··· Data shown ···

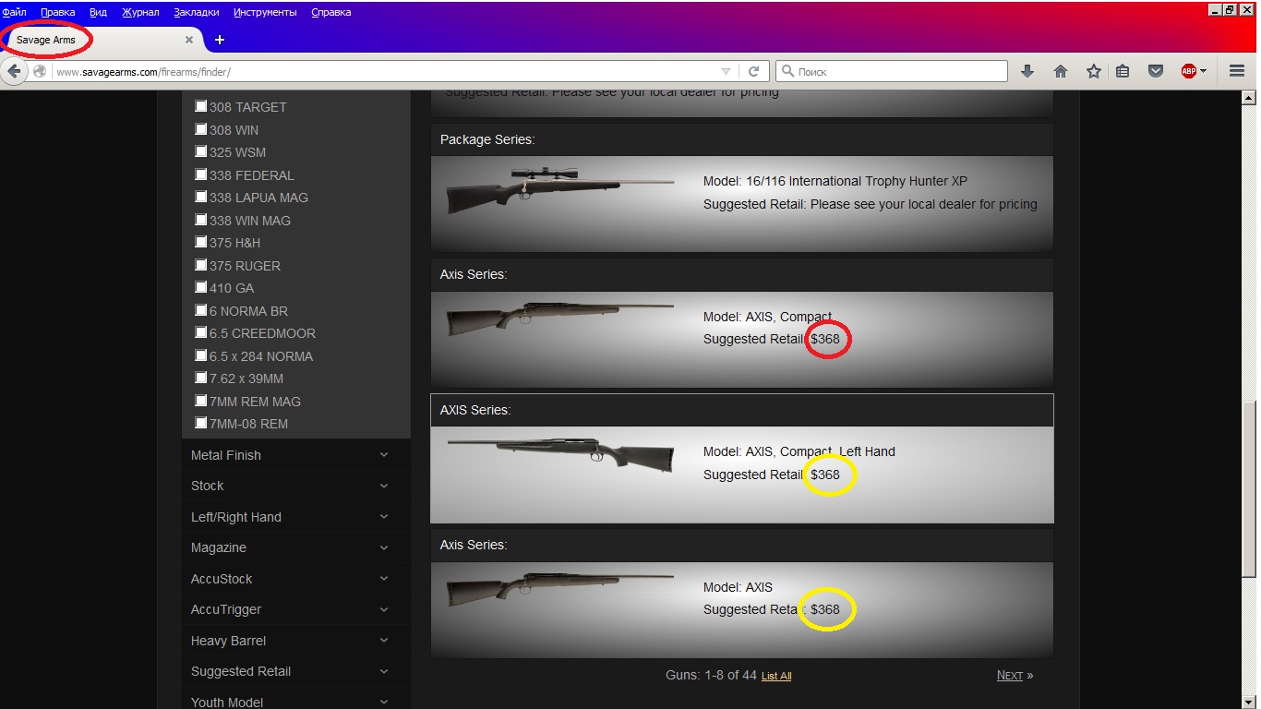
Task: Click the Adblock Plus ABP icon
Action: [1189, 71]
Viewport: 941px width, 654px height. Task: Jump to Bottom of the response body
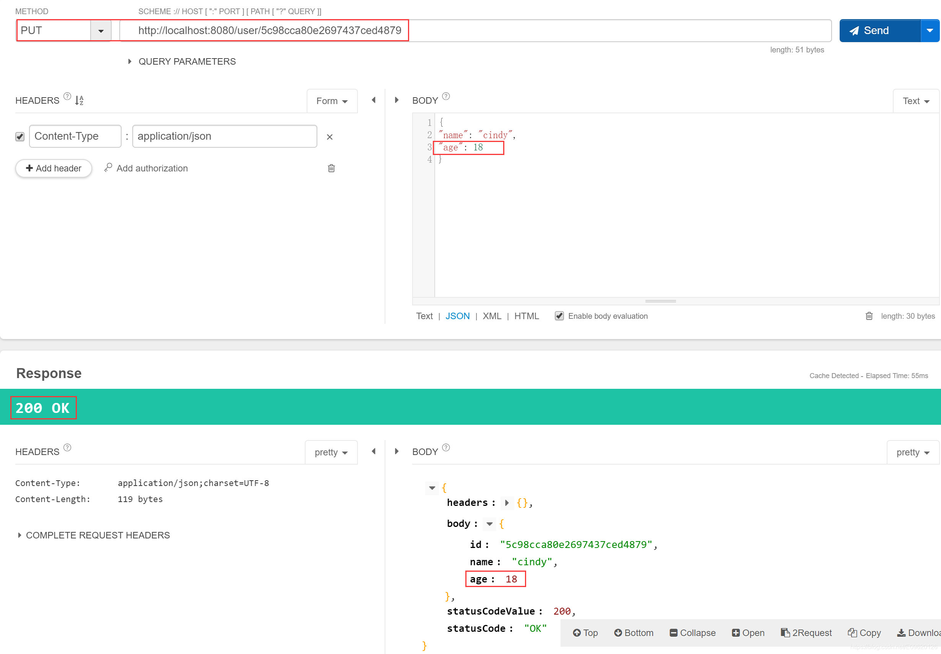[634, 633]
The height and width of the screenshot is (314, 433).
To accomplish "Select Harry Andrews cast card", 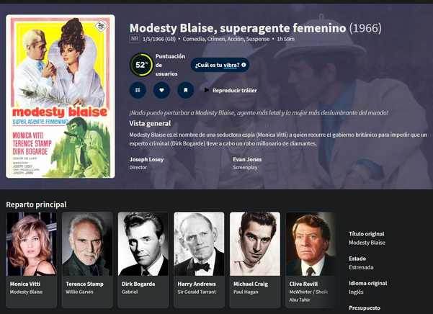I will [199, 260].
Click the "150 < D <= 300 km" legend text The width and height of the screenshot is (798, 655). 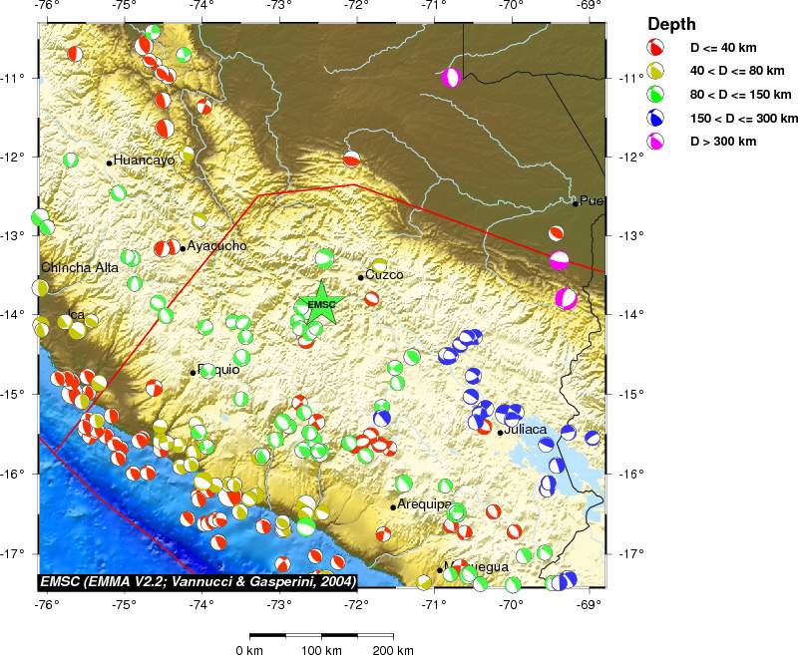[744, 118]
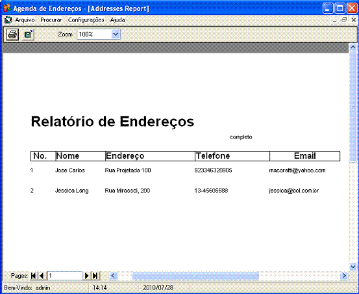359x294 pixels.
Task: Jump to the last report page
Action: pyautogui.click(x=95, y=275)
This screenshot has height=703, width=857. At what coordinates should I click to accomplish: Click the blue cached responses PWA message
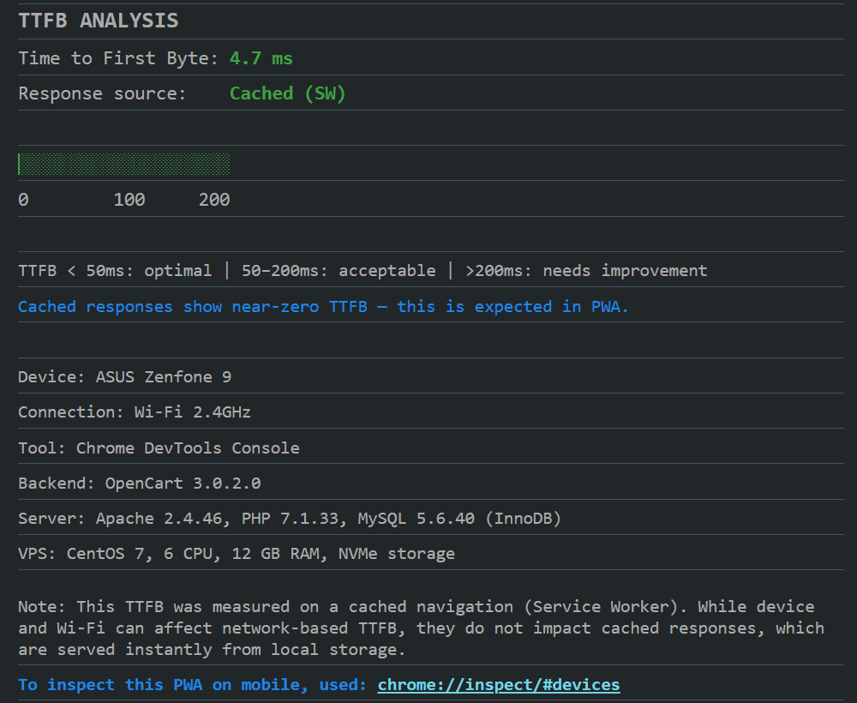click(x=323, y=307)
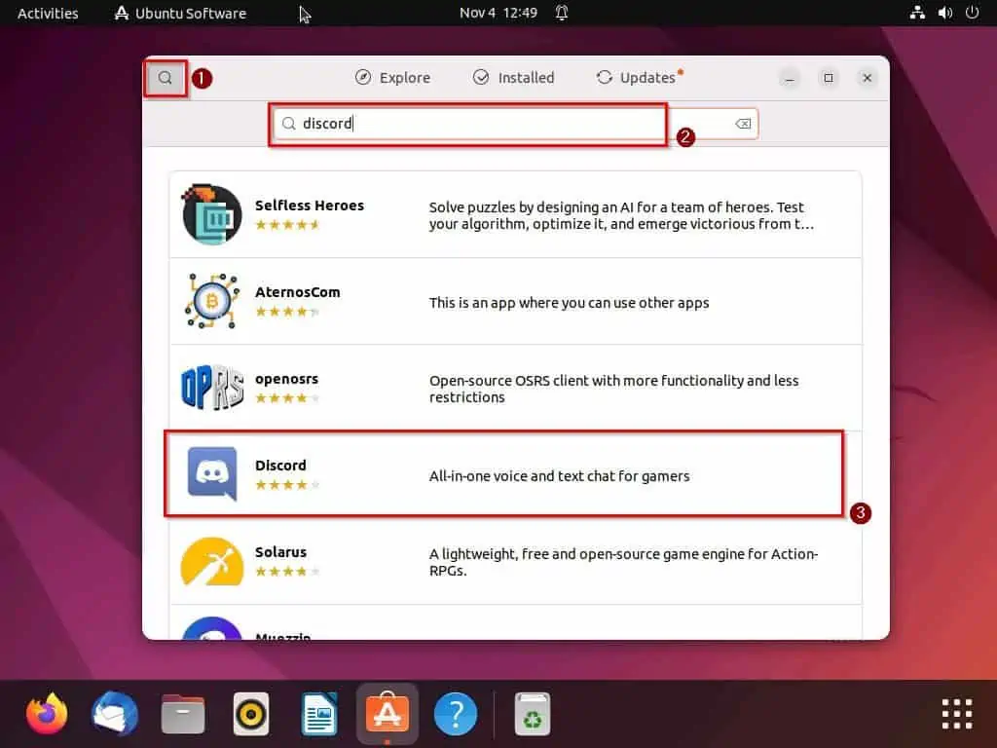The height and width of the screenshot is (748, 997).
Task: Clear search text using the backspace icon
Action: coord(742,123)
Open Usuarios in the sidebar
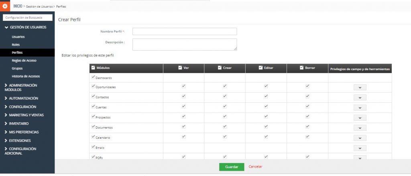The image size is (411, 176). pos(18,37)
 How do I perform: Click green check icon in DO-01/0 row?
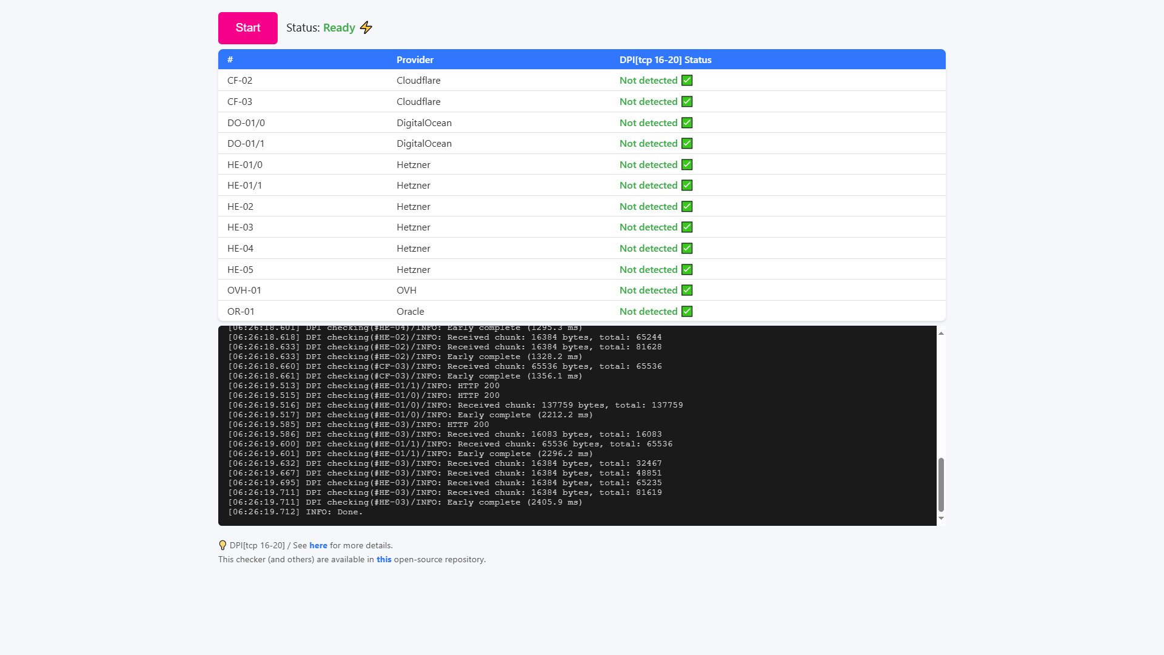click(687, 123)
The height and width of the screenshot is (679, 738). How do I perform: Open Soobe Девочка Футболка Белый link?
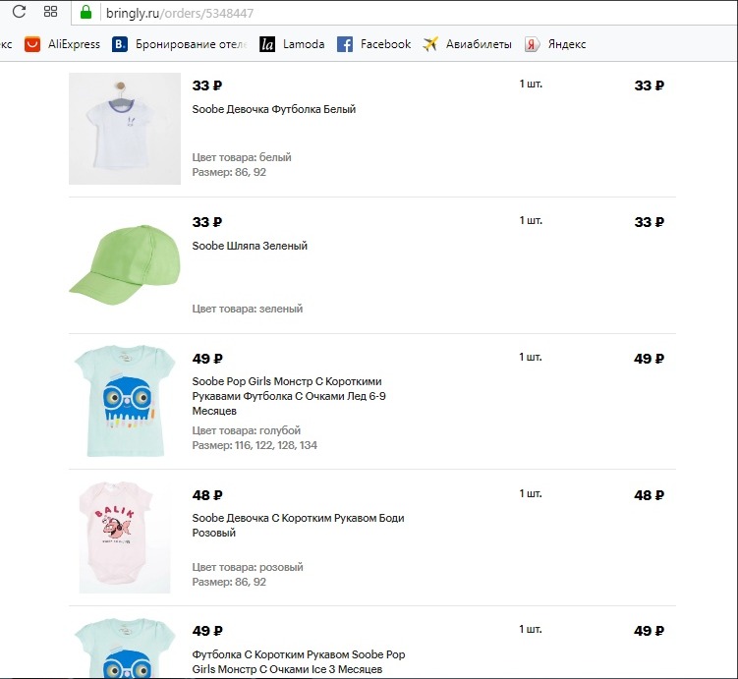274,109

···

Render everything from the line containing "The height and width of the screenshot is (679, 738)." down to the end of the data as a Markdown table with the columns Row and Line, skipping blank lines and leaving the pictures out.

| Row | Line |
|---|---|
| 1 | The height and width of the screenshot is (679, 738). How do I perform: Open Soobe Девочка Футболка Белый link? |
| 2 | 274,109 |